The defense was absence of negligence. The trial judge, commenting on the effect of the evidence of a sudden emergency created by the sudden appearance of the child on the curb, said: "Where one is confronted by a sudden emergency, so that one does not have the opportunity to act with the judgment that one ordinarily may exercise, one is held in law only to the exercise of his best judgment under the circumstances. If you believe therefore, that this accident was caused by the natural, impulsive act, not negligence, of the driver of the truck in seeking to avoid an imminent danger that was suddenly thrust upon him, and that he used his best judgment, there would be no negligence and your verdict would be in favor of the defendant." The judge also stated that if the accident had not occurred in that manner, then the verdict should be for the plaintiff. The facts in the case support this instruction. The emergency did not arise while he was passing between the cars. It occurred after he was through and there was no evidence of undue speed or careless driving.
We have frequently stated that the sudden emergency rule will not apply if the emergency arises through the prior negligence of him who seeks the protection of the rule: Montgomery v. Phila., 270 Pa. 346; Lieberman v. Pittsburgh Rys. Co., 305 Pa. 412; Stewart v.
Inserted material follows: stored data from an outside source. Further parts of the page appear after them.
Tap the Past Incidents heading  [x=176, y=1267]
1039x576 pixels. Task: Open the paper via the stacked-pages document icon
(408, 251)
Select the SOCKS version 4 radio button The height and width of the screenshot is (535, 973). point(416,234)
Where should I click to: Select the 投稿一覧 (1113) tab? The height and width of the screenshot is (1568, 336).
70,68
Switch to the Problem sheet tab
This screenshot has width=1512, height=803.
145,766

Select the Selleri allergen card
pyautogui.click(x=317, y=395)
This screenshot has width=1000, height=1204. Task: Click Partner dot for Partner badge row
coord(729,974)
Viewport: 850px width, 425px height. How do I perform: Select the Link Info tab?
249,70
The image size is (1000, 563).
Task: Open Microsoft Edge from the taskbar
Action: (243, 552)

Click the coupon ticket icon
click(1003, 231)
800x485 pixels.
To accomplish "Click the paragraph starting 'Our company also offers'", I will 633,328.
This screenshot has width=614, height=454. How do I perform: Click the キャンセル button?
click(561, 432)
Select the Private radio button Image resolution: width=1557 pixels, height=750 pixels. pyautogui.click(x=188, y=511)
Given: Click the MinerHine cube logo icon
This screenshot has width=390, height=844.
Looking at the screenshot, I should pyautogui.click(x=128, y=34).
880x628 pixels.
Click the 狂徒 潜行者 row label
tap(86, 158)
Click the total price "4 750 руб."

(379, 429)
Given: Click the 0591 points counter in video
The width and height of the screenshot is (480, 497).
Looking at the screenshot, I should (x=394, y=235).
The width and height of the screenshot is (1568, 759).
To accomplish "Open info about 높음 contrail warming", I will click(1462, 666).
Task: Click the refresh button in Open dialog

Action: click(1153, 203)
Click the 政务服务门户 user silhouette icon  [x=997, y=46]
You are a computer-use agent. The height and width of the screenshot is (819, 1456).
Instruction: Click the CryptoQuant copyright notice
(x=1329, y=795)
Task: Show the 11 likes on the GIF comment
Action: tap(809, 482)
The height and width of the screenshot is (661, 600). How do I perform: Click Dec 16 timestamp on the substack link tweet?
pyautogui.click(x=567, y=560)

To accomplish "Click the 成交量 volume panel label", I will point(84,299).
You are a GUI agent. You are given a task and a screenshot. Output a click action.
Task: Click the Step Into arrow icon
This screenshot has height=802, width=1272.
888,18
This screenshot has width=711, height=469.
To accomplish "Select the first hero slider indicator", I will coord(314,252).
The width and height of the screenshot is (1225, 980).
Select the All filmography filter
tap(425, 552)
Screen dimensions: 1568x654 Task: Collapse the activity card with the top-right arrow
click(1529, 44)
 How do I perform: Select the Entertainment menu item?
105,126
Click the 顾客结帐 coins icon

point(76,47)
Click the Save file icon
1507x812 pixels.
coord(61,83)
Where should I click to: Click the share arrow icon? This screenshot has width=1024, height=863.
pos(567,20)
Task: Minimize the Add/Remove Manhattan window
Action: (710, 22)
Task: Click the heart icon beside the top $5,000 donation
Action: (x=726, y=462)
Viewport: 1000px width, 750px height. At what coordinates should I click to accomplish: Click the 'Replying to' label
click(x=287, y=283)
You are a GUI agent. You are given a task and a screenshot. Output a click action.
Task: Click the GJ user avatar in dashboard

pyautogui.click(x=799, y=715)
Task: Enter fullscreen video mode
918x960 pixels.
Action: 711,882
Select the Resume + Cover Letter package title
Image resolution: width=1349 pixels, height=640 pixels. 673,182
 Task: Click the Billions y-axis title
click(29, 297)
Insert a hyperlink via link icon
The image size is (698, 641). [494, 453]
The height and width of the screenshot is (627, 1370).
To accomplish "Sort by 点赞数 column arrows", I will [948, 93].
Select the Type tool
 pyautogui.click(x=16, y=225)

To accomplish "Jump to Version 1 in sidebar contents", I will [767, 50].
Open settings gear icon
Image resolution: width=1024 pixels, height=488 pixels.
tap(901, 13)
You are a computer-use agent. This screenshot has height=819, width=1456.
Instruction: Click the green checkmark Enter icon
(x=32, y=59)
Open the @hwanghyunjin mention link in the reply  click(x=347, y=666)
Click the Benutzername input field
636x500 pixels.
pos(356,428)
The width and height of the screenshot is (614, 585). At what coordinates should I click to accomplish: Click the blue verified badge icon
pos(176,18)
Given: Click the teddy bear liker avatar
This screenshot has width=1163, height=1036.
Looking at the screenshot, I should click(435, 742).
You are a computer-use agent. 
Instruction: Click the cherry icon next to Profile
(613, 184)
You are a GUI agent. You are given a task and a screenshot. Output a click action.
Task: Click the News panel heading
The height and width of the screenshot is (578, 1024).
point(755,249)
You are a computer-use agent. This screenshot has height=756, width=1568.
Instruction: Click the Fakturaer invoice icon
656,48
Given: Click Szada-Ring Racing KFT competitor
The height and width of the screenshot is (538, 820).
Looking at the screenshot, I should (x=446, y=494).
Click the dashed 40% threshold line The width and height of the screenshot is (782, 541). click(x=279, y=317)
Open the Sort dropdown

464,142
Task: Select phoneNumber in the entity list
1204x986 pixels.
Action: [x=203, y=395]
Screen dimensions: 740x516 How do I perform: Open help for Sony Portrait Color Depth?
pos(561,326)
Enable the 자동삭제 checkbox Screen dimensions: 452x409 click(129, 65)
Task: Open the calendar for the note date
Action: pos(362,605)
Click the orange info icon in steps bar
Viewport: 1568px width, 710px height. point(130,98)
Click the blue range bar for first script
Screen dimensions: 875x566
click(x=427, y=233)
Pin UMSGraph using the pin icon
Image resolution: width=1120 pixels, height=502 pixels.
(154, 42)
P. R. T. Co., 103 Pa. Super. 366. This limitation applies as well to the one causing the injury as it does to the injured party.
When the driver of an automobile claims that he has been subjected to a sudden emergency in driving on the highways, to enable him to claim the benefit of this rule, it must appear that he was not driving in a reckless or careless manner, but with due regard to the condition of the highway and the traffic. One driving carelessly cannot say he was placed in sudden peril. If driving in a careful manner, the peril would not have arisen. The question, therefore, is usually one for the jury to determine, under proper instruction. The court made it very plain to the jury that if the driver was negligent in attempting to pass the car, they must find for the plaintiff.
The other assignments of error relate to that part of the charge in which the judge commented upon the nature of the plaintiff's injuries and the manner in which they were received. As no exception was taken at the trial, and no request was made to correct the wrong counsel felt had been done at the time, these remarks cannot be made the subject of assignments of error: Medvidovich v. Schultz, 309 Pa. 450; Gates v. Keichline, 282 Pa. 584, 593; Thomas R. S. Co. v. Phila. Reading Ry. Co., 256 Pa. 549.
The refusal of a motion for a new trial will be reversed only where it appears that the lower court clearly abused its discretion, and no such abuse is shown here: Stewart v. P. R. R., 293 Pa. 38; Fertax v. Spiegelman, 292 Pa. 139; Brand v. P. R. R., 292 Pa. 578.
Judgment of the court below is affirmed.